Le génocide des habitants de Gaza présente des analogies avec le premier génocide du XXe siècle dans la colonie allemande du Sud-ouest africain. À cette époque, les Héréros s’étaient retirés dans la savane de l’Omaheke, qui avait été bouclée et isolée par les Allemands. Après la déclaration de l’ordre d’extermination, ceux qui cherchaient refuge ont été abattus ou repoussés vers l’Omaheke, où ils sont morts de soif et de faim.
Ces techniques de la guerre génocidaire se répètent aujourd’hui, avec la complicité de l’Allemagne qui en supporte les auteurs. (...)
La situation à Gaza a déclenché une confrontation entre les anciens colonisateurs et les anciens colonisés : la Namibie a soutenu en janvier 2024 la plainte de l’Afrique du Sud contre Israël devant la Cour internationale de justice (CIJ) alors que l’Allemagne s’est positionnée en défense d’Israël, 120 ans après le début de la guerre dans sa colonie, et cela sans prononcer aucun mot en souvenir de ce génocide. Le président de la Namibie, Hage Geingob (décédé le 4 février 2024), avait déclaré dans un communiqué :
Le gouvernement allemand doit encore expier le génocide qu’il a commis sur le sol namibien. [...] L’Allemagne ne peut pas moralement exprimer son engagement envers la Convention des Nations unies contre le génocide, y compris l’expiation du génocide en Namibie, tout en soutenant l’équivalent de l’Holocauste et d’un génocide à Gaza.

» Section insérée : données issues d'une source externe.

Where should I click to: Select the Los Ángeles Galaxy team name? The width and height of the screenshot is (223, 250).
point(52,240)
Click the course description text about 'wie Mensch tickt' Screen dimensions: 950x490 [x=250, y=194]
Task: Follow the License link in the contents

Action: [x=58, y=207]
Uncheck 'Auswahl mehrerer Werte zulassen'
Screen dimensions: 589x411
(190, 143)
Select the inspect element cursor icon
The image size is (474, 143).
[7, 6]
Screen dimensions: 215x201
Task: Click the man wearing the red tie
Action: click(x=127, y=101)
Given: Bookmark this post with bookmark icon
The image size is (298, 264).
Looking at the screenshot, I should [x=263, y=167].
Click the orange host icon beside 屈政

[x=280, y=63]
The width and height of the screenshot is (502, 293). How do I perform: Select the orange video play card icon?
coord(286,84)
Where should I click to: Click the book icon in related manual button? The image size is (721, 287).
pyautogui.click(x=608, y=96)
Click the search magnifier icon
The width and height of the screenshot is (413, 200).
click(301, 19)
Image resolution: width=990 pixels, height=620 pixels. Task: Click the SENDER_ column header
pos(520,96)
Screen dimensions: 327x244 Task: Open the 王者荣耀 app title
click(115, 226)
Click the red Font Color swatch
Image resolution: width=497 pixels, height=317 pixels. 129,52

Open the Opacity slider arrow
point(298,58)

Les autres génocides dévalués
Aujourd’hui, la rhétorique dominante du « plus jamais ça » dans le discours public allemand, un avertissement des survivants de Buchenwald, représente une instrumentalisation déformée de cette obligation. Cette obsession, qui trouve ses racines dans le traumatisme de l’Holocauste, vient ainsi justifier la destruction de Gaza et le massacre systématique de ses habitants. Cela se traduit par l’aveuglement qui pousse les Allemands à renoncer à critiquer l’État d’Israël, assimilant son gouvernement au peuple juif.
Depuis des mois, les Allemands dénigrent les Israéliens et les Juifs de la diaspora qui condamnent la politique et les crimes du gouvernement israélien en les dénonçant comme antisémites. Tout cela témoigne du fait que les discordances coloniales, y compris la violence de masse de nature génocidaire, restent dans ce discours des pratiques valides. Ainsi, en singularisant l’Holocauste, les autres expériences génocidaires sont dévaluées. Le principe de la singularité de l’Holocauste et de l’existence d’un « classement » des génocides implique l’idée que chaque tentative de comparaison serait antisémite : une approche qui trahit la logique, car une telle affirmation ne peut être faite que sur la base de comparaisons.